Wednesday 7 October 2009

Methods, processes and problem solving Panorama 1

My First Panorama that I decide create as the yard. I began by getting all my images in order first, I found that it helped instead of opening all my images at once, to open one at a time in the right order saved a massive amount of time. I had taken so many images because I did such an large overlap about 70% I found that lots of the images I did not need to use. However there was an advantage of doing this because it gave me a greater selection to pick from and therefore easy to match up. Below is a screen shot of all my images lined up and ready to be manipulated and blended.


Next I began to blend and manipulate my images, I did this by using the brush tool and the the warp tool the most. To be able to brush and blend the edges of my photos, you had to add a layer mask to the layer. This would only work if you had the layer mask selected, otherwise if you had the image selected you would paint on the image, this would case lots of problems. You had to be careful with the blend tool as you can over brush the image and make it look messy, you can increase and decrease the hardness and size of the brush.
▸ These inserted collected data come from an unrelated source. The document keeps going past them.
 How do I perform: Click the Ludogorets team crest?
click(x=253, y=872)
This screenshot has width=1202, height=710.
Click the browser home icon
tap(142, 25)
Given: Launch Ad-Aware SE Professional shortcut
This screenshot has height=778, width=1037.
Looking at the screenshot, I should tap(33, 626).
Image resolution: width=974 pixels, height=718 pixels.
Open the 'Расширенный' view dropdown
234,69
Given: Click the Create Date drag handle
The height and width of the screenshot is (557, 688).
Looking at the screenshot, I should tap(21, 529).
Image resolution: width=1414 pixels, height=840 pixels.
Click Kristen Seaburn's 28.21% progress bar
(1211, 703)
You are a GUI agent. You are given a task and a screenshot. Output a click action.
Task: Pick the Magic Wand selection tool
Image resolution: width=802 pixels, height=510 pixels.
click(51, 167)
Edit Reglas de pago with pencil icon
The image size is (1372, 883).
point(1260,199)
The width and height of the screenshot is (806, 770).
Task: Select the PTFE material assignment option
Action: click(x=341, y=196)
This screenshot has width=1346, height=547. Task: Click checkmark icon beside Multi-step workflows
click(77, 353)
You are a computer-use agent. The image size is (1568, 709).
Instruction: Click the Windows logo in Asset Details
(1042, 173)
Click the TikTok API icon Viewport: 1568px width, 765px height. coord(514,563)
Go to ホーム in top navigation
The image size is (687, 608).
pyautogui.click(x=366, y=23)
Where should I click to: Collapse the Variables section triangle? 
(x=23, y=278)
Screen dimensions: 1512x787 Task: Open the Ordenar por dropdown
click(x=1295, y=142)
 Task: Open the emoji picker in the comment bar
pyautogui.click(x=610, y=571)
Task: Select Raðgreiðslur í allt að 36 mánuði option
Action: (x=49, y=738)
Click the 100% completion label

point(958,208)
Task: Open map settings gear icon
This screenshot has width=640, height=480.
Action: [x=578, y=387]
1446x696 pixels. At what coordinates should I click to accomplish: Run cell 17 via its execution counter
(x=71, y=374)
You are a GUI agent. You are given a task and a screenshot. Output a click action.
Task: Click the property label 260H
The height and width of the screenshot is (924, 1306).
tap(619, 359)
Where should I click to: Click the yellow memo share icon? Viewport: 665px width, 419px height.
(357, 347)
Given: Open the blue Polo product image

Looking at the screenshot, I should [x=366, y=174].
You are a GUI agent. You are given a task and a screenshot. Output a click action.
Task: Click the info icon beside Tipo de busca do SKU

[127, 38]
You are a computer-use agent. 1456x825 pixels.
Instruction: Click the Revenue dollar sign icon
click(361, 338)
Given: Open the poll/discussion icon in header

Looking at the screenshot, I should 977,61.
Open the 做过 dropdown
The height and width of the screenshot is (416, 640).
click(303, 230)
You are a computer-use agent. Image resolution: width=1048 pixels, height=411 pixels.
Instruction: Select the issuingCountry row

I did this quite frequently when I only needed it used very lightly and in small or large areas. The colour and contrast tool I found to be very useful as many of of images differed in colour.




Next Once I was happy with the way it looked and had flattened my image, it was time to match the ends up. Firstly I need to find an area of little detail on my image and with the rectangular marquet tool select my first half, next I held down the apple key and pushed J, this recreated that half in a new layer. I now need to inverse my selection, so holding down apple and clicking on the thumbnail, going to 'select' 'inverse' this would then recreate the other half in a new layer. Now I needed to swap the half round and join them. When I did this I had a slight problem as they did not match as I would have liked. I needed to warp and merge the two images like I had done previously in order to connect them. However I could not move the image up or down because if I did it would not match up when it came time to put it into a QTVR, so I could only warp and transform them.

Just left to do after this was to put it into a programme called Stitcher, this would carry through to my final product the QTVR, this programme was very easy to use.